Many people struggle unnecessarily in this area. Perhaps they are seeking 100% certainty, or maybe they are seeking some kind of message from God–a postcard that reads, “Dear Jack, Buy the red Ferrari. Signed, God.” Or they fear that while they are watching the rugby, God will reveal his will, and they will somehow miss it. Or they worry that they have sinned too much and have blown their only chance to do God’s will.

To all these things God says, “Trust Me.” God wants you to know his will more than you want to know it. God is more committed to showing you his will than you are to discovering it. He takes full responsibility for getting you from here to there step by step. Hebrews 13:5 “Never will I leave you.” And he won’t. Psalm 32:8 “I will instruct you and teach you in the way you should go.” And he will. Matthew 28:20 “Surely I will be with you always.” And he is.

We think that God’s will is hard to find. The biblical perspective is quite different. God will reveal his will to anyone who is willing to do it. That leads me to one final thought: God ordinarily will not show you his will in order for you to consider it. He won’t show you his will so you can say, “Maybe I will … maybe I won’t. How about Plan B, Lord?” He will show you his will when he knows you are willing to do it.
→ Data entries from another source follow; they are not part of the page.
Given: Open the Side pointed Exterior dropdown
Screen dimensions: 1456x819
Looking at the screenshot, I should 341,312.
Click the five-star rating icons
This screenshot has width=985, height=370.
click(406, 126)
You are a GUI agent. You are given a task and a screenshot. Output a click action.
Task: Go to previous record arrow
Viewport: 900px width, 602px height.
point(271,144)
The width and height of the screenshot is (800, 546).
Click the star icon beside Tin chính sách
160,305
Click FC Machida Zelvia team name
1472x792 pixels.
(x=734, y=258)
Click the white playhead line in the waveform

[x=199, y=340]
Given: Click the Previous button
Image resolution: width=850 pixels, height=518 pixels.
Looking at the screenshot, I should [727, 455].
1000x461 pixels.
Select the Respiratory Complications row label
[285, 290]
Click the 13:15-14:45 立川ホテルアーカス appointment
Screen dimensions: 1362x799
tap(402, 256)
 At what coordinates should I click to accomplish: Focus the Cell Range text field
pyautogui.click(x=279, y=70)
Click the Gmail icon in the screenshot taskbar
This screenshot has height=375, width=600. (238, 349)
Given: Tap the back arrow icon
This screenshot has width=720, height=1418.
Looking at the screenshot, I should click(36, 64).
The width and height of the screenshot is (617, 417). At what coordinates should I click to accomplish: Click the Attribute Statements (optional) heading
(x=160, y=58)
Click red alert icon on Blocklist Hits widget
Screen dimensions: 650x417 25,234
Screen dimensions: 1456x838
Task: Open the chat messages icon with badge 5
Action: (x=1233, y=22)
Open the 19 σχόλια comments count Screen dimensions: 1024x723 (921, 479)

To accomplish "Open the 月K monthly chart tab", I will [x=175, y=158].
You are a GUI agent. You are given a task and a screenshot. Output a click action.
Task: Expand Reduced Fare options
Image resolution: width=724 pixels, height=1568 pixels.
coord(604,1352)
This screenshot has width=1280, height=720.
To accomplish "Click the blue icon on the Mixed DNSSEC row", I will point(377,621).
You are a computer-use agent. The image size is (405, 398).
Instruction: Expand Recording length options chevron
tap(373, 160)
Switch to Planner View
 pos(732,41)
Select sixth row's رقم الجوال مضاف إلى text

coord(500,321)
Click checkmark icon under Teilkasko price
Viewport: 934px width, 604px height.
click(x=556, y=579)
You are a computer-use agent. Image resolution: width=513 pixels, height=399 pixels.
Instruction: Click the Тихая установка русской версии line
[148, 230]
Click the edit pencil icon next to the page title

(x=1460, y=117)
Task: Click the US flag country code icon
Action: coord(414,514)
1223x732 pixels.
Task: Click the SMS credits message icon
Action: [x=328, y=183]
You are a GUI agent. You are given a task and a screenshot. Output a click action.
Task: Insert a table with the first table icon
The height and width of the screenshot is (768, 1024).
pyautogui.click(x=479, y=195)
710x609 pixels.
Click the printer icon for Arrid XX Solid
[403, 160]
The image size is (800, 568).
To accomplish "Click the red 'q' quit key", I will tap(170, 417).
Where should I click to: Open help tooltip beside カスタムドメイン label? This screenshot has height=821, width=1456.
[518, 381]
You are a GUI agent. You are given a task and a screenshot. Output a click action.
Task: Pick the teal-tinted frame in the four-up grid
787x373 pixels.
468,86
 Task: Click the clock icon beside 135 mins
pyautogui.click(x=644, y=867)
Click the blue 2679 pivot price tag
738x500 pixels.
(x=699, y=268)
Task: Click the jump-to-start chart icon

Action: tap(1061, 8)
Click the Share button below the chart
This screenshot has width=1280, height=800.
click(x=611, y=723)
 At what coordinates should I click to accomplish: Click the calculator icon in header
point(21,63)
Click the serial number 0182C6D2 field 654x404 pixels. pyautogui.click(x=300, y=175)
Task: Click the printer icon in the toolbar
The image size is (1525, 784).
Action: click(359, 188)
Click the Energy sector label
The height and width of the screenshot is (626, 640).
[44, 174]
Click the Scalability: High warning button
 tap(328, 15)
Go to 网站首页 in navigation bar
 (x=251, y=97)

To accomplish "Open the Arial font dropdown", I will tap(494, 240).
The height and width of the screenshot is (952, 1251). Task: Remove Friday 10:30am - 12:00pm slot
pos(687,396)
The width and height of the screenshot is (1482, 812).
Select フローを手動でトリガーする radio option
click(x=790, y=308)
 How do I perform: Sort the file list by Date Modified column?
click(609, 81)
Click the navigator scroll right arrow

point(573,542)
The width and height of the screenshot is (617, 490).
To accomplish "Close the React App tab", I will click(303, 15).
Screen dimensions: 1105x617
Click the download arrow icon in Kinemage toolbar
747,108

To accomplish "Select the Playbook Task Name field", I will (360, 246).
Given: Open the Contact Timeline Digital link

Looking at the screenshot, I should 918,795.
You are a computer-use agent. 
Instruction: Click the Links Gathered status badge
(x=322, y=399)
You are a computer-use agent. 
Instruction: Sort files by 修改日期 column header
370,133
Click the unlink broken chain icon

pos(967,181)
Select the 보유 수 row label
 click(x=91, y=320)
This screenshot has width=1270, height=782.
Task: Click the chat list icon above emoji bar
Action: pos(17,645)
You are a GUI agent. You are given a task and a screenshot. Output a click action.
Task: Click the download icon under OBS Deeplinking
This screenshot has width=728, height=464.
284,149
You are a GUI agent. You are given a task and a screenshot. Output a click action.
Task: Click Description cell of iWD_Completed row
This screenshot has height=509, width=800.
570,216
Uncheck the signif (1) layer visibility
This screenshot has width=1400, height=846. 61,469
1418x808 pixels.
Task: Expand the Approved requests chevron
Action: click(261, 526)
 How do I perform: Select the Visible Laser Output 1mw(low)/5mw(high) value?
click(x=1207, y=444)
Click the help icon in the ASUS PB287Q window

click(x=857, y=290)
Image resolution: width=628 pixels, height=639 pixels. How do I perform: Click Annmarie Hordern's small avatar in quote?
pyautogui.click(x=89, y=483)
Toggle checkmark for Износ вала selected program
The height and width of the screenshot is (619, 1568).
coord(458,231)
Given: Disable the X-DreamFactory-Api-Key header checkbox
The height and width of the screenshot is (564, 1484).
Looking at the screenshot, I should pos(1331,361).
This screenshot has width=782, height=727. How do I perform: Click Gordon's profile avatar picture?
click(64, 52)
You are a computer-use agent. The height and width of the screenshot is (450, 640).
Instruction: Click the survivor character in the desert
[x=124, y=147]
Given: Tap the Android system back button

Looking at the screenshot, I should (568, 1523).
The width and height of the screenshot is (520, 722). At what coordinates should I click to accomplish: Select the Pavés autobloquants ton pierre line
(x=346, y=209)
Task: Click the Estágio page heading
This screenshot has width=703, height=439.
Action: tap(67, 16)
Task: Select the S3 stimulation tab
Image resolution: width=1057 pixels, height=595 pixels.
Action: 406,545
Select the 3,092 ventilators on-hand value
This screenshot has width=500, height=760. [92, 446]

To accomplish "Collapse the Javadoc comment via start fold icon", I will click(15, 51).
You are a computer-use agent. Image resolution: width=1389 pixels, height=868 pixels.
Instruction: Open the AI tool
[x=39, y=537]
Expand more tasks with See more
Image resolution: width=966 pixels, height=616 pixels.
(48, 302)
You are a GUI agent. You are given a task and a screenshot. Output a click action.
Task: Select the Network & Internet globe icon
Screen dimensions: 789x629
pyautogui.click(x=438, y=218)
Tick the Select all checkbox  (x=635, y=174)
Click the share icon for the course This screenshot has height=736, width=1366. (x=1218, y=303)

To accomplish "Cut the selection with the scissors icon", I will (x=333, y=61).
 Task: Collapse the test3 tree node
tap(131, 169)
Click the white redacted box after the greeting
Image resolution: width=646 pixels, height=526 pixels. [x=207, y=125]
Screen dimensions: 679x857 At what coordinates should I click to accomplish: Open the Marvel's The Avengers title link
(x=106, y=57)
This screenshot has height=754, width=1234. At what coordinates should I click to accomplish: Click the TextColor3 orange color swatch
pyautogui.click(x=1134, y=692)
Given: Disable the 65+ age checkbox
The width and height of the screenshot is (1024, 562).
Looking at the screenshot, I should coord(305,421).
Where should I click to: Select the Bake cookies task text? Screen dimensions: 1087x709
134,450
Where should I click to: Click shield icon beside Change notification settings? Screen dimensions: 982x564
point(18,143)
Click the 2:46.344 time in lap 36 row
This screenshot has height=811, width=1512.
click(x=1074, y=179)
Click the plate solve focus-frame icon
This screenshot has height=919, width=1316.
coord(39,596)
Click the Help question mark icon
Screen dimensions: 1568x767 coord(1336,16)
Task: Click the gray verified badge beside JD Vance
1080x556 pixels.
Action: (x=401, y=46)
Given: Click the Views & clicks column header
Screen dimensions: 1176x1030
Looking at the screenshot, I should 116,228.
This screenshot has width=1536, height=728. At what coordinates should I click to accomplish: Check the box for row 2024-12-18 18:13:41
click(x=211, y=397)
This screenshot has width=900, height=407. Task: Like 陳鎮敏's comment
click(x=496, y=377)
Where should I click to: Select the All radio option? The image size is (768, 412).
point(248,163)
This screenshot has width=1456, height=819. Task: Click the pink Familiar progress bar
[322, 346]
“Get to know the character of God.” Nothing will sustain the children of the Lord in hard times like knowing God’s character. You don’t “learn what God is like” by going to seminary and memorizing the attributes of God. You learn what God is like in the darkness of the night, when you feel overwhelmed and burdened and full of fear and uncertainty. Learn his holiness. Exult in his mercy. Ponder his patience. Consider his ways. Meditate on his goodness. Remind yourself of his justice. Rest on his faithfulness. Linger at the foot of the cross. Memorize his promises. Pray the psalms back to him. Testify to his kindness. Declare his glory. Defend his honour. Be silent before his judgments. Get to know the Lord. Nothing matters more than this. You might even say that the whole purpose of our earthly journey is for us to get to know what God is like.

Job 23:10 “He knows the way that I take; when he has tried me, I shall come out as gold.” He knows the way that I take even when I don’t. He knows the way that I take even when I can’t see clearly. He knows the way that I take even when I get lost.

Looking back, we find it easy to count our blessings and to see the hand of the Lord moving on our behalf. Even when we think we’ve arrived, we haven’t. Even when we think, “I’ve made it at last,” life suddenly changes and we take a sharp bend in the road. But the journey itself ought to be enjoyed -we should use it to learn what God is like.

“Heavenly Father, you are in charge of everything that will happen to me today–whether it be good or bad, positive or negative. Please make me thankful for everything that happens to me today. Amen.”

This prayer is powerful because it doesn’t change anything outside of me, but it does change everything inside of me. My circumstances don’t change, but my attitude does.